Span requested from the data below: the line with "Viewport: 865px width, 547px" through the line with "Given: Click the Save button", both included. Give only these lines again, exactly, and leave every picture out.

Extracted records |
%%

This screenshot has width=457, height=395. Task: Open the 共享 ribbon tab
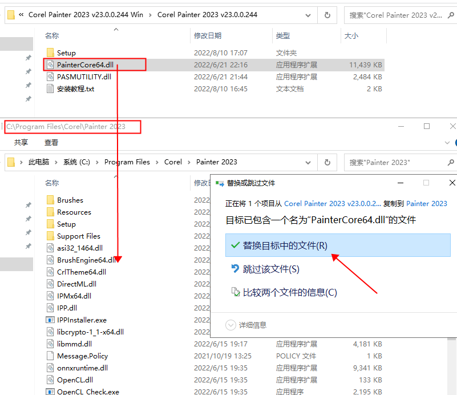tap(21, 142)
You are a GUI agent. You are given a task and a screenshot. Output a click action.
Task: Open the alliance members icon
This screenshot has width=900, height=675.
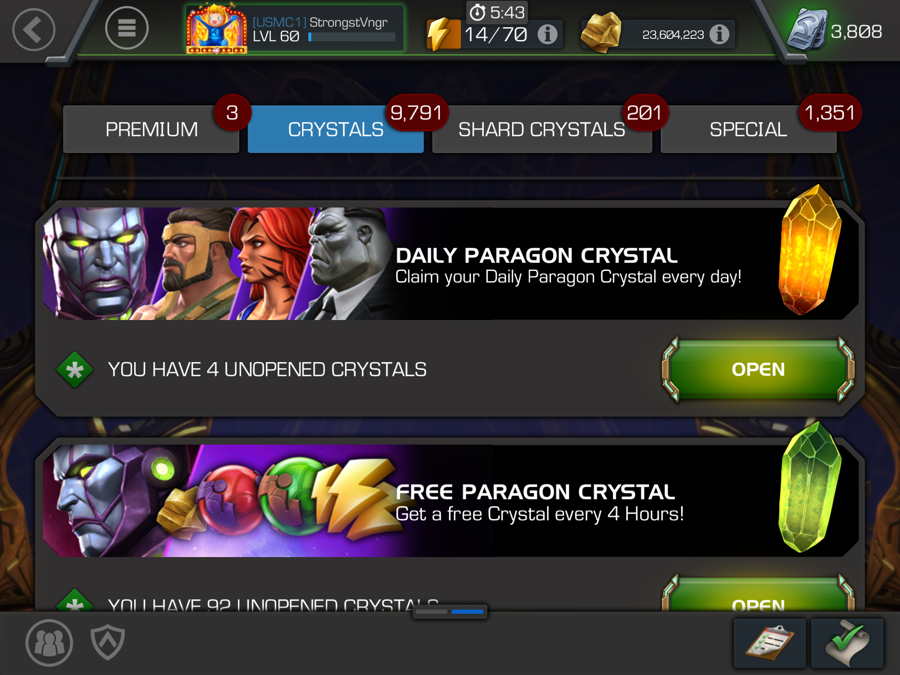click(49, 643)
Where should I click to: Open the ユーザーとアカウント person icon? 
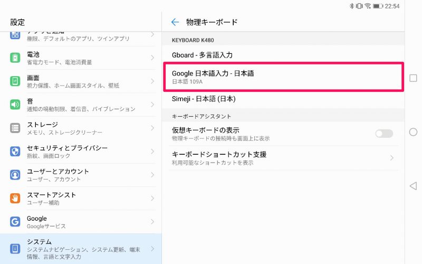point(15,175)
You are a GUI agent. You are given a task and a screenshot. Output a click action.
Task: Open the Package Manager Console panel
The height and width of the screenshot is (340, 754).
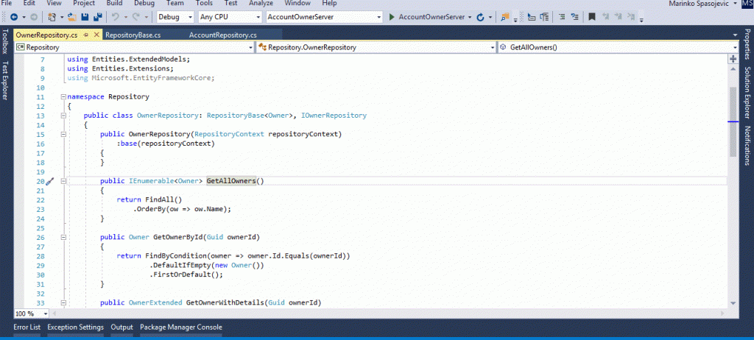(x=180, y=327)
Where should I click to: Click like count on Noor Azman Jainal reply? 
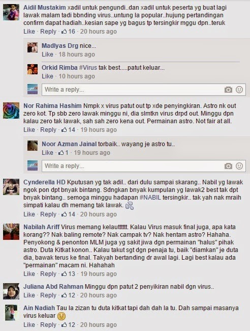[x=64, y=153]
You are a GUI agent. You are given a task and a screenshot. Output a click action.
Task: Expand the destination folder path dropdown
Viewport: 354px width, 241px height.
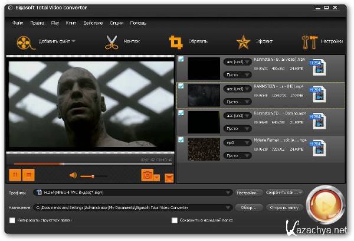point(228,207)
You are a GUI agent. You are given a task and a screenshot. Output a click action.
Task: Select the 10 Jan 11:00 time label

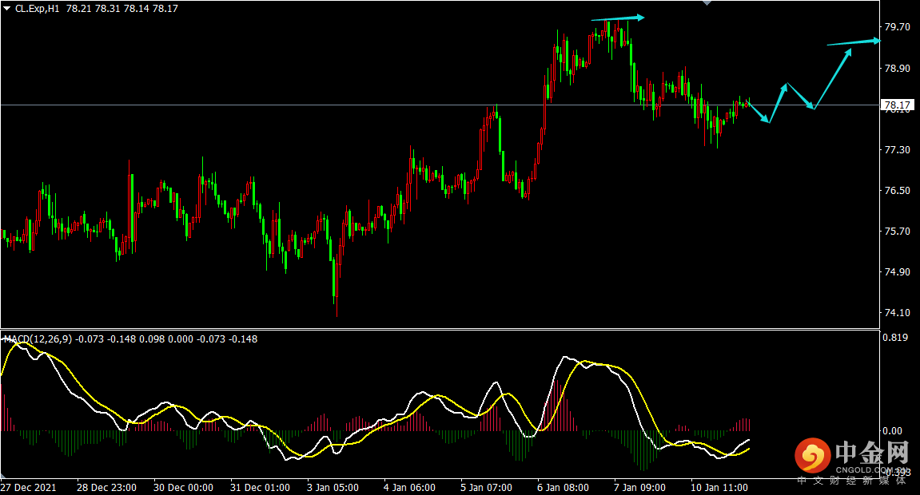[719, 487]
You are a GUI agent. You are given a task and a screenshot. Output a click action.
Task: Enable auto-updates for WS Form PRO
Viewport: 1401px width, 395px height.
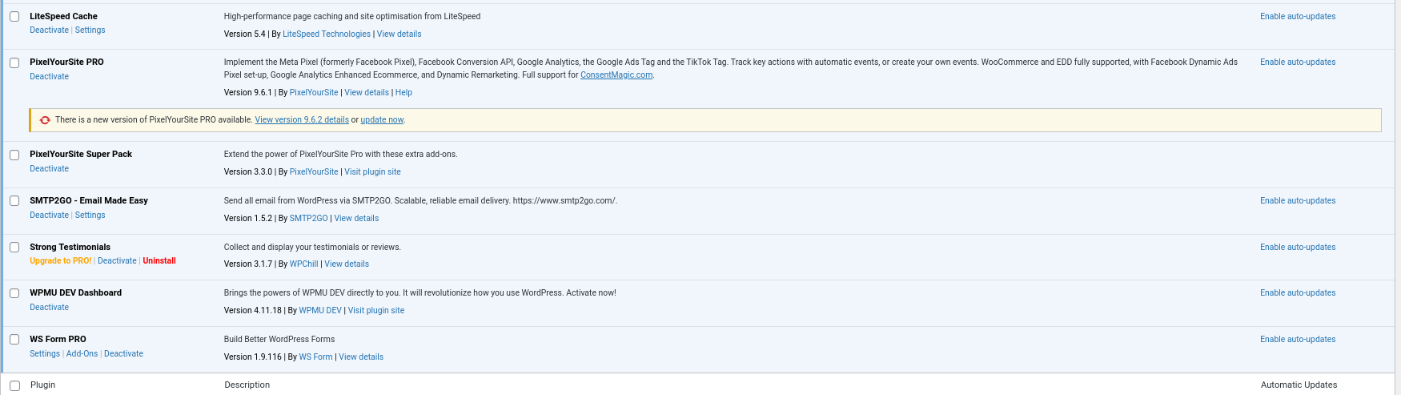coord(1297,340)
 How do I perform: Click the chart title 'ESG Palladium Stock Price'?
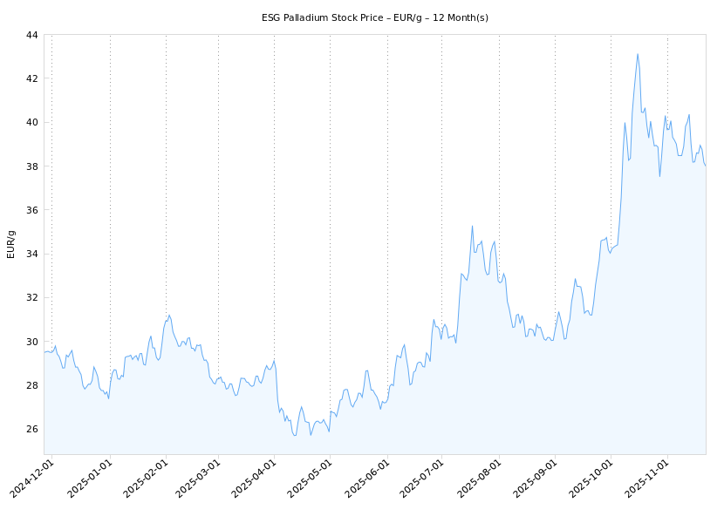(x=374, y=17)
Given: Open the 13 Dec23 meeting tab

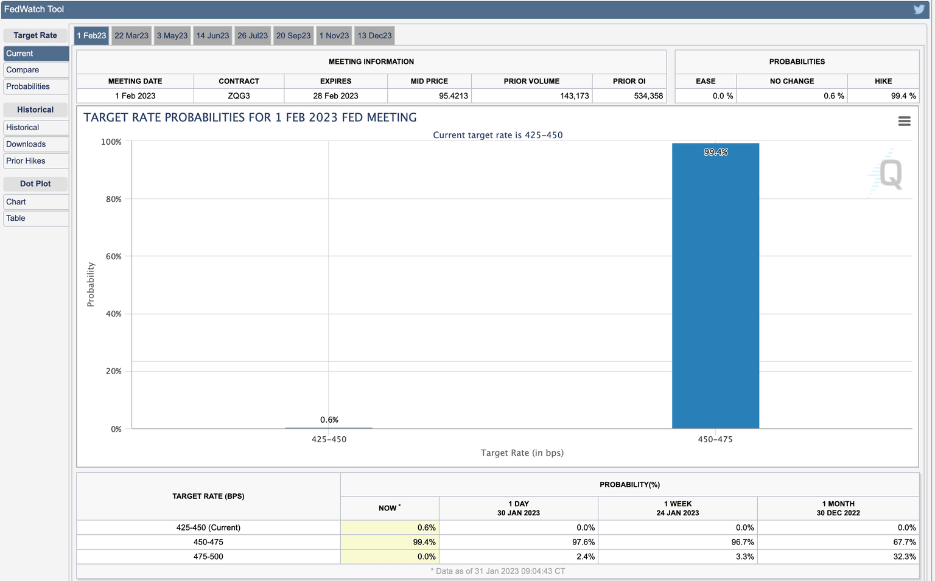Looking at the screenshot, I should tap(374, 35).

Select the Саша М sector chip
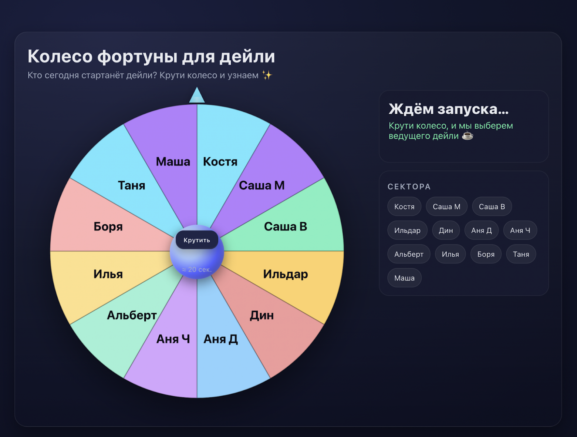(446, 206)
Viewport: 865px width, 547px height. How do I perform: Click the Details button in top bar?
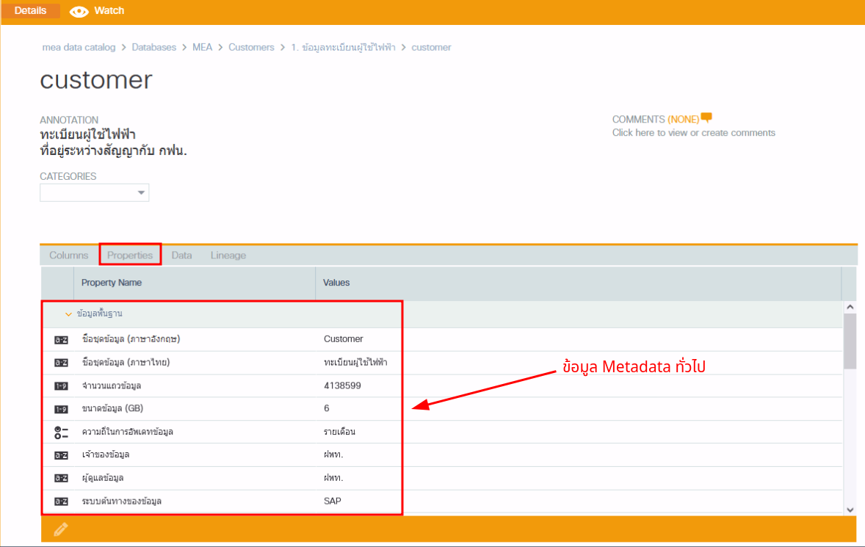pyautogui.click(x=30, y=11)
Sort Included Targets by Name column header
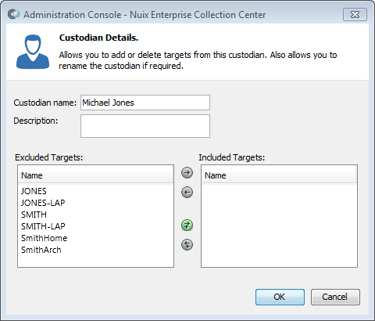The image size is (375, 321). pos(279,175)
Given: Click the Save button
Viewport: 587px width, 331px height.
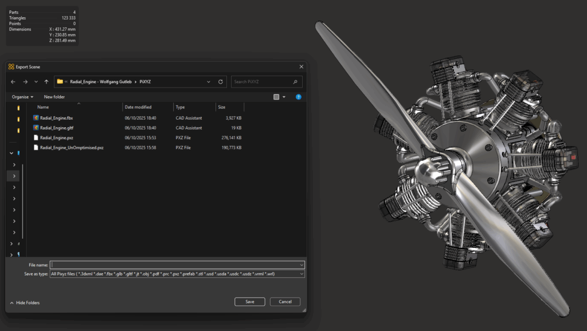Looking at the screenshot, I should coord(249,302).
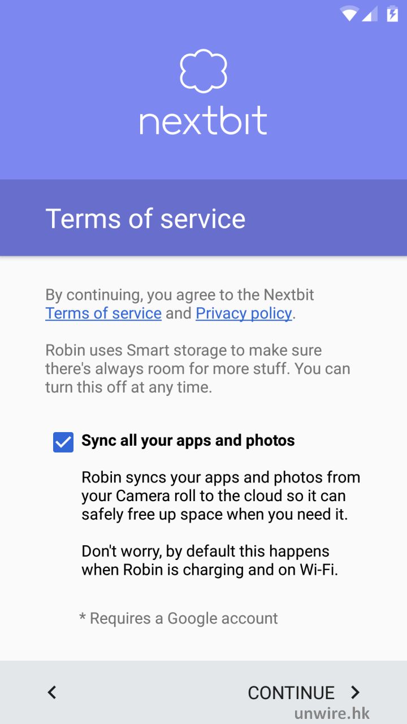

%%

RESPONSE TO THE TASK |
Viewport: 865px width, 547px height. How do I perform: Click the Details button in top bar?
pyautogui.click(x=30, y=11)
Sort Included Targets by Name column header
The image size is (375, 321). pos(279,175)
Given: Click the Save button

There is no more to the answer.